We recently noticed an interesting paper by Faisal Ahmed in the American Political Science Review that considers the effects of unearned foreign income, and particularly remittances, on the longevity of authoritarian rule (for those with access to Cambridge UP journals, click here).
The engagement argument has long held that economic exchanges have liberalizing effects, for example by creating vested interests in trade and investment that moderate foreign policy behavior and by stimulating domestic oppositions. But as we have noted in several of our papers, the domestic-foreign nexus can be captured by state-owned firms and foreign resources can be diverted.
Faisal makes exactly the same point. He argues that autocratic regimes are capable of capturing foreign aid and remittances and channeling them into patronage that serves to consolidate their power. Higher remittances tend to prolong the lives of autocracies and dampen protest.
[For those interested in the technical details, Faisal develops a formal model and substantiates the argument with a dataset on government turnover in 97 countries for the period from 1975-2004. In a base model, he finds that unearned foreign income reduces the likelihood of government turnover, regime collapse, and outbreaks of major political discontent in authoritarian regimes.

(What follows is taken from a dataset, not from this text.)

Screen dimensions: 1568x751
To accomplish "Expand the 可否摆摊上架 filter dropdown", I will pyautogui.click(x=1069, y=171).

However, Faisal is aware that there may be an endogeneity problem: outside powers may seek either to reward autocracies that are democratizing or prop up corrupt governments. If this is the case, it would be difficult to identify the independent effect of outside income because it would be related to the nature of the regime rather than the other way around. He therefore pursues a clever instrumental variables approach using a subsample of countries receiving largesse from Gulf oil producers. For largely historic and religious reasons, these countries send aid to Muslim non-oil states in North Africa, the Middle East, and South Asia. The instrumental variables results confirm the baseline model, and he provides a nice case study of Jordon to underscore the point.]
The bottom line: as always, more research is needed. It could be that the instrumental variable part of the paper is capturing some other dynamics at work between this particular subset of states. But the basic argument is one that needs to be considered:. Interdependence may not be the solvent for authoritarian rule that it is sometimes thought, particularly when authoritarian incumbents control trade and capital flows, including remittances flowing in from refugee networks.